Dixon unveils fire engine with new technology, new paint scheme – Vacaville Reporter

Dixon Fire Chief Todd McNeil, right, and his team spent more than two years making the promise of the new fire engine a reality. Engine 81, which entered service this week, sports the department’s new livery over gray. (Photo by Kimberly K. Fu, Reporter)

The Dixon Fire Department this week unveiled the newest firefighting tool in your arsenal — an engine with state-of-the-art technological and safety advancements.

Also new – the gray on red color scheme, not the first bright, lemon yellow in the boat.

“We’re back to our roots,” Chief Todd McNeil said Tuesday.

It is the decision of the committee and the suggestion of the members, said the official. In addition to the new color scheme, the doors are embossed with a custom logo with input from many Dixon firefighters.

A collaborative effort, Engine 81 is a worthy investment, McNeal said. In the year In 2023
The Pierce Velocity vehicle, a joint purchase by the fire department and the Dixon Fire Protection District, keeps the department in good repair.

An older ladder truck was planned to replace it, but a new, advanced model engine seemed to make more sense.

With the small age difference between the new Type 1 engine and the old one, a new engine may not be needed for some time. There are also no costly maintenance issues or maintenance required.

“There’s been panic for about five years,” McNeil said.

Dixon Fire’s newest apparatus, Engine 81, features the department’s custom logo. (Photo by Kimberly K. Fu, Reporter)

The jurisdiction of the Ministry of Fire Protection is about 320 square kilometers, which is a lot of distance to cover. With the new engine, there will be no worries about breaking down on the way to the call, he said.

In a press conference, the captain of the battalion, Randy Shafer, shared his thoughts.

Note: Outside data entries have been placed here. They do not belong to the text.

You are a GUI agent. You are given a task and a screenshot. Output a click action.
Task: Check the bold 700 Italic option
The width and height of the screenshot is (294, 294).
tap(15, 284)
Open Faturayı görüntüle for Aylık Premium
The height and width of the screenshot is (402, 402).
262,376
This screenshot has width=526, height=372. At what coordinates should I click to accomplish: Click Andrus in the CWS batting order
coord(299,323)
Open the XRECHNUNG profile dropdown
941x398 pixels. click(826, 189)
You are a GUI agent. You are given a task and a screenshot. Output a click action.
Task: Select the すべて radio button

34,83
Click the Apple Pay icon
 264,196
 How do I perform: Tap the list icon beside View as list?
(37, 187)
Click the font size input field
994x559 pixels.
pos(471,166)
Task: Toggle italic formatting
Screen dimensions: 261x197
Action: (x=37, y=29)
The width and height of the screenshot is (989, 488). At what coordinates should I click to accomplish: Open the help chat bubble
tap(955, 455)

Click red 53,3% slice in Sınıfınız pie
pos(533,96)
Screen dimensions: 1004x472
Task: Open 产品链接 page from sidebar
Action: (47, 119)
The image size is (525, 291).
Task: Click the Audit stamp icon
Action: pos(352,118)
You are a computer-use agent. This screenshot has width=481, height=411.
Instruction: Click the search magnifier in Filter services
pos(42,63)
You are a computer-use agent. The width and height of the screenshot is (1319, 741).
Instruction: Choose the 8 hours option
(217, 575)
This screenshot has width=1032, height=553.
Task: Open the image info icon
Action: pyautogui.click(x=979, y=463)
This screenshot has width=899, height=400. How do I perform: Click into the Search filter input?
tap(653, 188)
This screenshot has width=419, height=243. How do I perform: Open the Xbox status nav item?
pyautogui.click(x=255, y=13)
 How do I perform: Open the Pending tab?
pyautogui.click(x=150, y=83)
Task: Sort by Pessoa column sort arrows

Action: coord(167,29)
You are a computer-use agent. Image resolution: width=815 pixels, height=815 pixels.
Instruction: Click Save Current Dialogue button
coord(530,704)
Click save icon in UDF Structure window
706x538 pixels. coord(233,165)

“It enhances our ability to respond quickly and efficiently to emergencies,” he shared. “We look forward to serving our community aboard our new fleet.”

Engine 81, officials explained, is equipped with a head-full audio alarm system. It uses digital alerts to notify drivers and other first responders of the truck’s presence when lights and sirens are activated.

The vehicle has been seen around town and the public seems to appreciate it.

“Everybody I talked to at the May show loved it,” he recalled.

Additional plans are in the works to help with public safety, McNeal said, noting another firehouse will be built in the southwest quadrant of the city in the Homestead area. That location houses Station 82 and operates as a satellite firehouse with its own equipment and personnel.

The official said that service will continue to improve as the city grows. He said the city and the department are always thinking about how to better serve the community.